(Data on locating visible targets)
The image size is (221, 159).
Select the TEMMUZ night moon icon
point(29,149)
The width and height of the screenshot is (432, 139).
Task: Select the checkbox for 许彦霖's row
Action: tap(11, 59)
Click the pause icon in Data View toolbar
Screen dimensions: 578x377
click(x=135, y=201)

YOUR OBJECTIVE: Rewrite the entire listing above, changing "night moon" to "crescent moon" and keeping everything else the same.

THE SOLUTION:
The image size is (221, 159).
Select the TEMMUZ crescent moon icon
point(29,149)
The width and height of the screenshot is (432, 139).
Task: Select the checkbox for 许彦霖's row
Action: tap(11, 59)
Click the pause icon in Data View toolbar
Screen dimensions: 578x377
click(x=135, y=201)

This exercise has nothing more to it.